Top of Given records

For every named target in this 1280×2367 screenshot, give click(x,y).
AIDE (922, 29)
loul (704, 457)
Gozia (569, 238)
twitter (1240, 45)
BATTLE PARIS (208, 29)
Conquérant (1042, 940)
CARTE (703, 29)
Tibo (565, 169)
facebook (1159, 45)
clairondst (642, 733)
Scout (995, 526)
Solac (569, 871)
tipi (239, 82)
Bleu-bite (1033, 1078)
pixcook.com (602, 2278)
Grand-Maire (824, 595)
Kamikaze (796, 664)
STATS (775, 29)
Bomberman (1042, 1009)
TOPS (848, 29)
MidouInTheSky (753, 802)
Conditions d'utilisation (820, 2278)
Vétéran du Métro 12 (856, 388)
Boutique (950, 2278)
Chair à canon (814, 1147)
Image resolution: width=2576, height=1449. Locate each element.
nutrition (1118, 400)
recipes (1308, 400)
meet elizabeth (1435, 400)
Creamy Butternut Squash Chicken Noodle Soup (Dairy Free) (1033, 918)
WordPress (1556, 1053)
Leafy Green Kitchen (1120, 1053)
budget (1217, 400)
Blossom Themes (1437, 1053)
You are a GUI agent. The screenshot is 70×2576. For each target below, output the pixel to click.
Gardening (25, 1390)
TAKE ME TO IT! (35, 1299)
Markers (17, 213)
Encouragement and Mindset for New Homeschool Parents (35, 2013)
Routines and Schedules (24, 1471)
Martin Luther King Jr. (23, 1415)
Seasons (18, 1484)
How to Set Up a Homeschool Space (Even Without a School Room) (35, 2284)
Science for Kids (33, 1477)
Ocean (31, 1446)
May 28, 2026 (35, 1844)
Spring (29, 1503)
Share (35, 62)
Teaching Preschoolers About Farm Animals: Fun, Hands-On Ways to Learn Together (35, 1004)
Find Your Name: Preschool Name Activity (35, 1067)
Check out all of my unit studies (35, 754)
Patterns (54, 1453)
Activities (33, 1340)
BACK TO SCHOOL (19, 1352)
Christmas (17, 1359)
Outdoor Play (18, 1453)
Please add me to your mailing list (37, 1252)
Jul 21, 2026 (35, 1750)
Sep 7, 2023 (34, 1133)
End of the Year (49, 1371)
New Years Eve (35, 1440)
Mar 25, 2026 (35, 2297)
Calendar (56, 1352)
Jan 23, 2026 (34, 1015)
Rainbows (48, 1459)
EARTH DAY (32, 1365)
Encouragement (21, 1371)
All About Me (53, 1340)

Bottom of Given records

**Directions:**
Output the lines above exactly, but only those between the line holding "Gozia (569, 238)" and the line holding "How to Set Up", inclusive.

**Answer section:**
Gozia (569, 238)
twitter (1240, 45)
BATTLE PARIS (208, 29)
Conquérant (1042, 940)
CARTE (703, 29)
Tibo (565, 169)
facebook (1159, 45)
clairondst (642, 733)
Scout (995, 526)
Solac (569, 871)
tipi (239, 82)
Bleu-bite (1033, 1078)
pixcook.com (602, 2278)
Grand-Maire (824, 595)
Kamikaze (796, 664)
STATS (775, 29)
Bomberman (1042, 1009)
TOPS (848, 29)
MidouInTheSky (753, 802)
Conditions d'utilisation (820, 2278)
Vétéran du Métro 12 (856, 388)
Boutique (950, 2278)
Chair à canon (814, 1147)
Image resolution: width=2576, height=1449. Locate each element.
nutrition (1118, 400)
recipes (1308, 400)
meet elizabeth (1435, 400)
Creamy Butternut Squash Chicken Noodle Soup (Dairy Free) (1033, 918)
WordPress (1556, 1053)
Leafy Green Kitchen (1120, 1053)
budget (1217, 400)
Blossom Themes (1437, 1053)
You are a GUI agent. The screenshot is 70×2576. For each target below, output the pixel to click.
Gardening (25, 1390)
TAKE ME TO IT! (35, 1299)
Markers (17, 213)
Encouragement and Mindset for New Homeschool Parents (35, 2013)
Routines and Schedules (24, 1471)
Martin Luther King Jr. (23, 1415)
Seasons (18, 1484)
How to Set Up a Homeschool Space (Even Without a School Room) (35, 2284)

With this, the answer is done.